- К Шурке.

- С корзинкой?

- И что? Он, поди, как волк голодный.

- Он ужинал...

Помолчали.

- Кап, а что ты какая грустная?

- Не знаю.

- Ты плакала?

Я кивнула.

- Некрасивая я, Зойк.

- Выдумала. Вот я некрасивая. А ты, Кап, красивая. Лицо у тебя белое, губы тонкие, а глаза большие-большие, синие-синие. И волосы у тебя гладкие, белые. Нет, Кап, ты красивая.

Я обняла Зойку, прижала к себе.

- Неправда.

- Правда, правда, Кап.

Мы вышли, обогнули дом, пересекли лужайку, прошли мимо плетня. Завернули за сарай.

Я остановилась.

- Ты, Зойк, иди, а я тебя тут обожду.

- Куда?

- Вон в тот бурьян. Там погреб есть. Шурка в нем.

- А ты что?

- Я...

- Вы разругались?

- Нет, Зойк, иди.

Зойка пошла. А я смотрела ей вслед и ждала, что она обернется и позовет меня. Но Зойка... Зойка скрылась в бурьяне.

У меня заныло в груди.

Меня неодолимо потянуло к бурьяну в погреб, но страх и стыд удерживали на месте.

Чего я стесняюсь, говорила я себе, погреб мой, пойду.

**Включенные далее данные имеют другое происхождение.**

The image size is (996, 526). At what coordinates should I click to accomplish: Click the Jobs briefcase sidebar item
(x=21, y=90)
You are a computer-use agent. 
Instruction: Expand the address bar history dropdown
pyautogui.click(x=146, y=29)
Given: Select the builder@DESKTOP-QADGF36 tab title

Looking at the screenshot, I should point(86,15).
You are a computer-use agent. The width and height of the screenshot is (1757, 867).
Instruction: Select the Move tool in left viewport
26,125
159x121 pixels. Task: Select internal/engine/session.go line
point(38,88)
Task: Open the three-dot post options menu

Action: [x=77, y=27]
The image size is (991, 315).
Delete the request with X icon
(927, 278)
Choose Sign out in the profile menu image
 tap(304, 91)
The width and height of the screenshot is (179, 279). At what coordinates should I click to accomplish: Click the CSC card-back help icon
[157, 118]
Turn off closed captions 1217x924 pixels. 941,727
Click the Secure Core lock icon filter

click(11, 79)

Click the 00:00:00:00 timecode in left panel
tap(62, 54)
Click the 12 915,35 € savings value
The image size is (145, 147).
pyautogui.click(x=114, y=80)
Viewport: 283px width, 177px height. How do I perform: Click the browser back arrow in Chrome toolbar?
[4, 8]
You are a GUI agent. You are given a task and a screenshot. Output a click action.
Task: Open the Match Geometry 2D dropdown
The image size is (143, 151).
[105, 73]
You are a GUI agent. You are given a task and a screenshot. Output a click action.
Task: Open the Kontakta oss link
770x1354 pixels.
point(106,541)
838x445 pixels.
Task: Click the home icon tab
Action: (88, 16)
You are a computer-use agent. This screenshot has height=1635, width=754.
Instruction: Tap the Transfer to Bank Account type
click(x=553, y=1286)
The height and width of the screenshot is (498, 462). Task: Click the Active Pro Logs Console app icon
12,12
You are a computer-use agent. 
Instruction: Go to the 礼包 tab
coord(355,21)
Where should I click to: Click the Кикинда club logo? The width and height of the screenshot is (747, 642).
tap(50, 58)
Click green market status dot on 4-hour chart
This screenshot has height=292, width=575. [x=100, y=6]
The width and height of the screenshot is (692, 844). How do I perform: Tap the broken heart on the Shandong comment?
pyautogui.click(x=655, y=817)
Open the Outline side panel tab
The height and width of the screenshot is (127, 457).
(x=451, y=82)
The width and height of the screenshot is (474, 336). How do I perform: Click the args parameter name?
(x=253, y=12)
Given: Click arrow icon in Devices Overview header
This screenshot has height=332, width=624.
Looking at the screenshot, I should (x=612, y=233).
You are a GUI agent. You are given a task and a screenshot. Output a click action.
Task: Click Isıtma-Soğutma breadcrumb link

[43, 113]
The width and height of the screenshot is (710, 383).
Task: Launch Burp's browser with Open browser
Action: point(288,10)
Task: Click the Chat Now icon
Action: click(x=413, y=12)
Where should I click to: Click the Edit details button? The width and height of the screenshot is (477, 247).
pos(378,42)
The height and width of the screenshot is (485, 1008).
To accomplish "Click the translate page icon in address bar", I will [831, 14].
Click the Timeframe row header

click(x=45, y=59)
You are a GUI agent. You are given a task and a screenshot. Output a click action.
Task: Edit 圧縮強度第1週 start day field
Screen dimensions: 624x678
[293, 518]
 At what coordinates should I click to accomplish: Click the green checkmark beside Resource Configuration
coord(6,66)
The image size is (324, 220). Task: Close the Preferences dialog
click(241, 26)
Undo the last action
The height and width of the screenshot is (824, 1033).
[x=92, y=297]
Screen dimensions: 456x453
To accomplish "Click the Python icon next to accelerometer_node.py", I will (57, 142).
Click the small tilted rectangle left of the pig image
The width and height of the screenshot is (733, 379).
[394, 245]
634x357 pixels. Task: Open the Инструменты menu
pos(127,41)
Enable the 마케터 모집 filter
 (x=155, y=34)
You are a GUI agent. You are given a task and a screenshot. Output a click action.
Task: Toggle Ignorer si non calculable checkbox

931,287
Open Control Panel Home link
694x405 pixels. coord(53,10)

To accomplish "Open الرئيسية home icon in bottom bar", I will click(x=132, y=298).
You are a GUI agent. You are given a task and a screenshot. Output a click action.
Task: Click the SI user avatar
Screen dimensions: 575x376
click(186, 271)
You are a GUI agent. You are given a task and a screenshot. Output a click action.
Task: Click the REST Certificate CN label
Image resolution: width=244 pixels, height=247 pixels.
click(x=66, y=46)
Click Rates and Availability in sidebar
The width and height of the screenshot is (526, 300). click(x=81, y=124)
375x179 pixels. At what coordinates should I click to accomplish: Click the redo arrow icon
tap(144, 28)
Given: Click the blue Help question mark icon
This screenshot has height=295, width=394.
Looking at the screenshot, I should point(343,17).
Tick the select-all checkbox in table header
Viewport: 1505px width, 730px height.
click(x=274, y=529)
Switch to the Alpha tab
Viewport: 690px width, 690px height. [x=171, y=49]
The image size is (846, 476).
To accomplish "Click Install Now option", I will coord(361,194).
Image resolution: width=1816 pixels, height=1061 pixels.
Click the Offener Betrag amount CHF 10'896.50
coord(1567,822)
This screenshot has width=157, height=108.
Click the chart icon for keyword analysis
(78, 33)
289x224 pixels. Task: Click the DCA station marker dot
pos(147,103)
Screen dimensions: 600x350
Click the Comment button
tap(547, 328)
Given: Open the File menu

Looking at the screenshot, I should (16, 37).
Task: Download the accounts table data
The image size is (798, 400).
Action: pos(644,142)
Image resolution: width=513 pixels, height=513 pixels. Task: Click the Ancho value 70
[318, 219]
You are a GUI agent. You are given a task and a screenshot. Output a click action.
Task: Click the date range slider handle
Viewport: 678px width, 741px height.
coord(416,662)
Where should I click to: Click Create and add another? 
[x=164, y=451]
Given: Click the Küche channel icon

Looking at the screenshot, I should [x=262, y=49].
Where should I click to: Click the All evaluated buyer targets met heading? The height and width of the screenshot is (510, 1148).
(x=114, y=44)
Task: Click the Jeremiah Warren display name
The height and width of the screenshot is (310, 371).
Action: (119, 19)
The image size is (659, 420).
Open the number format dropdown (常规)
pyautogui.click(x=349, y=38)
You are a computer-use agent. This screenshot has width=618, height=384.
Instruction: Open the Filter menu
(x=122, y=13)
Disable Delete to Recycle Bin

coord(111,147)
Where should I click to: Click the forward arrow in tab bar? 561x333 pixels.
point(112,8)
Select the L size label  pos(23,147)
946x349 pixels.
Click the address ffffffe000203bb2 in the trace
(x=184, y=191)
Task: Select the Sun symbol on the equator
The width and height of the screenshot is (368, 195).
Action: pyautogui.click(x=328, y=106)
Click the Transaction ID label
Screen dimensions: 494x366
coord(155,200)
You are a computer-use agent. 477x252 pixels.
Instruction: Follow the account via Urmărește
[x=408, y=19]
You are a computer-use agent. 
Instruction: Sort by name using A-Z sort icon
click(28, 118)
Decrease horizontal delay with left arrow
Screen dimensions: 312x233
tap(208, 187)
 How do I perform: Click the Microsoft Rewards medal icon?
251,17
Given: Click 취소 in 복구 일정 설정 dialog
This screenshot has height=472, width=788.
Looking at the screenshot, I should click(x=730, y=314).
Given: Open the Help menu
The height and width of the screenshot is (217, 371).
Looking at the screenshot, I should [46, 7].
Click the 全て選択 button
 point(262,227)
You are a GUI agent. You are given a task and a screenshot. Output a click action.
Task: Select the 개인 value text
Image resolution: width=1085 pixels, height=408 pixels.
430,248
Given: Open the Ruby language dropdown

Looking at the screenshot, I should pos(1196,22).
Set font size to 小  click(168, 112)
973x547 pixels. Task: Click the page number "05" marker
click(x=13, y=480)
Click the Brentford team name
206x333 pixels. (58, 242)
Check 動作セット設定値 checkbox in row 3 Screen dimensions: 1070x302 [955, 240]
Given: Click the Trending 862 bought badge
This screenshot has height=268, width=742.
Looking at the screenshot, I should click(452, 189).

Делала несколько шагов вперед и полукругом, будто прогуливаюсь, возвращалась на старое место.

Кого я боюсь? Шурки?

Я замирала и прислушивалась.

Нет, не его. Его мне хочется видеть. А кого же? Чего же? Пойду. Шаг. Еще несколько шагов. Еще маленький-малюсенький шажочек. Бурьян. И снова полукруг. И опять я на прежнем месте.

Над бурьяном выросла кудрявая Шуркина голова.

- Кап...

Я испуганно метнулась прочь. Вбежала в дом, спряталась за печку.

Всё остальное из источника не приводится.